Bizce kişisel verileri barındıran ağ yapılarına uzaktan erişim sağlayan cihazların asla güvensiz hotspot noktalardaki ağlara katılmaması gerekir. Bu ağlarda veri trafiğinin izlenmesi dışında başka riskler de mevcuttur. Esasında bağlantı güvenli olsa bile 5651 s. Kanun gereğince hotspot paylaşımı yapanlar log tutmak zorunda olduklarından, hedef konumdaki veri sorumlusunun IP ve açık portlarına dair bilgileri otomatikman kaydedebilirler. Bu da kısmen sakınca yaratabilecek bir husustur.

b) Kararda veri sorumlusunun internet kullanıcılarına açık olan uygulamasında SSL kullanmadığı(bu da veri trafiğinin dinlenmesi sonucunu doğurabilir) ve ayrıca sistemlere dair sızma testi yapılmadığı belirtilmiştir. Bunlar da hukuka uygun bir kişisel veri barındırma yönünden noksan durumlardır. Bu hususlar makalenin ilk bölümünde açıklanmıştı.

(‘’Veri ihlalinden önce veri sorumlusuna ait internet ağı dışında halka açık bağlantıların paylaşıldığı kafe ortamlarından sisteme herhangi bir kısıt bulunmaksızın erişildiği, sızma testlerinin ihlalden sonra yapıldığı, ihlal öncesi sistemlerinde kritik bilgilere erişime neden olabilecek SQL Injection, Cross Site Scripting gibi zafiyetlerin bulunduğu, mobil uygulama içerisine tanımlanmış SSL Sertifikası olmamasından dolayı uygulama trafiğinin rahatlıkla dinlenebildiği … ‘’)

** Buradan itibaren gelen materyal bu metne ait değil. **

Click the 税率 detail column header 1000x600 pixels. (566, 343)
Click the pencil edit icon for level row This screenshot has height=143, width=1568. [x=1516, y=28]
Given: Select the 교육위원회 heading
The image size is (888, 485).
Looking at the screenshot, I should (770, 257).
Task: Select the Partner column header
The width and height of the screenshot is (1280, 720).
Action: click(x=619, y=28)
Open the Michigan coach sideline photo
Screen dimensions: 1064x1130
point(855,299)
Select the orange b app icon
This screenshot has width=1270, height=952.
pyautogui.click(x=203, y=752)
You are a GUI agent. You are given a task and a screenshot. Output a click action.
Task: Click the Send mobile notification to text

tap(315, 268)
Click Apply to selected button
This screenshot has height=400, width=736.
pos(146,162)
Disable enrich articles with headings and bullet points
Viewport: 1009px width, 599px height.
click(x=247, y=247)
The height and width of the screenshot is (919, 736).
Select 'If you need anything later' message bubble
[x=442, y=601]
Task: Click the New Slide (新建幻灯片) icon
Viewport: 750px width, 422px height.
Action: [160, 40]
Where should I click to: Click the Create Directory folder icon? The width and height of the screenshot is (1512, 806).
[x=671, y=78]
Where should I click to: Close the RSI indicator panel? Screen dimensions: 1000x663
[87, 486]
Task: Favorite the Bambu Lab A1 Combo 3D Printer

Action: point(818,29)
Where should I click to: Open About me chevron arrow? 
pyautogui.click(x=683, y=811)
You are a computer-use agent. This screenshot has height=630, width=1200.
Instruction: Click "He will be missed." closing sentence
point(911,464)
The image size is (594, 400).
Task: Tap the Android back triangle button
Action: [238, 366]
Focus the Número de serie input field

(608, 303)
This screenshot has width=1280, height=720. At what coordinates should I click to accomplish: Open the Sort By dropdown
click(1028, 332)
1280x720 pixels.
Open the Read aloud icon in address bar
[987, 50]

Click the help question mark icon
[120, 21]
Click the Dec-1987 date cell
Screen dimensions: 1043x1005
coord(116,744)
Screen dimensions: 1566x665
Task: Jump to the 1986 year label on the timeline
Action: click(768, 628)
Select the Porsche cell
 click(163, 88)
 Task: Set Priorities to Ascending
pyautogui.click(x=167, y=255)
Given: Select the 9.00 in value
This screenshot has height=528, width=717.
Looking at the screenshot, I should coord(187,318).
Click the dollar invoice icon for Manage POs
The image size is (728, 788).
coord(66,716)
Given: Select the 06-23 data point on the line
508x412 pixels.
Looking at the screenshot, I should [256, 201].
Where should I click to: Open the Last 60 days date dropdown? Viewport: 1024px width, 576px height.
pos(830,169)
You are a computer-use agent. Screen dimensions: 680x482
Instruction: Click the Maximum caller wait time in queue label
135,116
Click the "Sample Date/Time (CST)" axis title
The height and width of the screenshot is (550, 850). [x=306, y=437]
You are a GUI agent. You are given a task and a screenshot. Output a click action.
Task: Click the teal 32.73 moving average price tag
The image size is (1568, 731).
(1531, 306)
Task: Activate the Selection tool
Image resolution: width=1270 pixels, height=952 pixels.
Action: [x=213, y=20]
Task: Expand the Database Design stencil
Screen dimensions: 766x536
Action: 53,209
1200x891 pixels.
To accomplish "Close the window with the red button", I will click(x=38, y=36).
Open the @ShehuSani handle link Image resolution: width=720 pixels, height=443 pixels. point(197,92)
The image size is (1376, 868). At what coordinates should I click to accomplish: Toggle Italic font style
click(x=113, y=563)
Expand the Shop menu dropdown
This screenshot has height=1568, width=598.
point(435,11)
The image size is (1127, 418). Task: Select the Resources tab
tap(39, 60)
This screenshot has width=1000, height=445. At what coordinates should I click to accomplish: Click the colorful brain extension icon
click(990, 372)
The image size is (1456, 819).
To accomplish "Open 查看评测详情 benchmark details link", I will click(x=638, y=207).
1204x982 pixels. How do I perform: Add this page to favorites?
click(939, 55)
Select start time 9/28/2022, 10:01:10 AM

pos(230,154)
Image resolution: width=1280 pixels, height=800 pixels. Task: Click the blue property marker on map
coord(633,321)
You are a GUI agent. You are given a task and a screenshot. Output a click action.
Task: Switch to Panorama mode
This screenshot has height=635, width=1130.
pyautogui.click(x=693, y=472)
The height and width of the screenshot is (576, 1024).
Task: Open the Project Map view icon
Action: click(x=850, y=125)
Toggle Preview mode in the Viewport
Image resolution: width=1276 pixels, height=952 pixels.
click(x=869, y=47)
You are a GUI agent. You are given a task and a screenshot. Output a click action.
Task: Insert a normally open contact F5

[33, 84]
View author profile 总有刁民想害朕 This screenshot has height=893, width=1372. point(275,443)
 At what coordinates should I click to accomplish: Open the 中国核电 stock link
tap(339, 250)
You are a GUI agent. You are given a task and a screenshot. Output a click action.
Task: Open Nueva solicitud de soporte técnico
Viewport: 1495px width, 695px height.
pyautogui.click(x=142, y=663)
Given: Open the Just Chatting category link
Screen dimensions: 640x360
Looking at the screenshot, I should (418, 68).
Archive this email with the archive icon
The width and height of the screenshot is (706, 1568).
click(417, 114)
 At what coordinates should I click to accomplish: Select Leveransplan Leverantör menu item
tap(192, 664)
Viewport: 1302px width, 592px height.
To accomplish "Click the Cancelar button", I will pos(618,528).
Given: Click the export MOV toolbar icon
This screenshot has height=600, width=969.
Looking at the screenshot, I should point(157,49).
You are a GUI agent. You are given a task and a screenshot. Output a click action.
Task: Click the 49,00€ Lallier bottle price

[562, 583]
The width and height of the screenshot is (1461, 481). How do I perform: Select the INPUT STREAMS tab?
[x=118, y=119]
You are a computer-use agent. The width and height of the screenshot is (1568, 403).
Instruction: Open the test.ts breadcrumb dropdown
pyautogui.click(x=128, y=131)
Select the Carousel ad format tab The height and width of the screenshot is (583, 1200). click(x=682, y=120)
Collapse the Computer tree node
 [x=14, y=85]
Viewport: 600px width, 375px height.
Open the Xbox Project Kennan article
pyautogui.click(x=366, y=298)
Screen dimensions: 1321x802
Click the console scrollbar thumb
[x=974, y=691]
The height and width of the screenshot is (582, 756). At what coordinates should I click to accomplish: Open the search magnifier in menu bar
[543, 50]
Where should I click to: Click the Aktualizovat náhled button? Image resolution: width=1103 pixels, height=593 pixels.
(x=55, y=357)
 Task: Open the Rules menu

Kararda ayrıca sistemin enjeksiyon saldırılarına açık olduğu belirtilmektedir. Açıklamak gerekirse, eğer veri tabanı sunucularında gerekli filtreleme önlemleri alınmamışsa SQL vb. programlama dilleri manipüle edilerek, veri tabanındaki kişisel verilere erişilebilir. XSS saldırılarında ise zararlı kodların sunucularda çalıştırılması ile sunuculara bağlanan üçüncü taraflara saldırıda bulunulabilir, sunucu üzerinden çeşitli verilere erişilebilir veya benzer yöntemler ile kişisel veriler ele geçirilebilir. (Veri trafiğinin dinlenmesi ile enjeksiyon saldırıları farklı hususlardır.)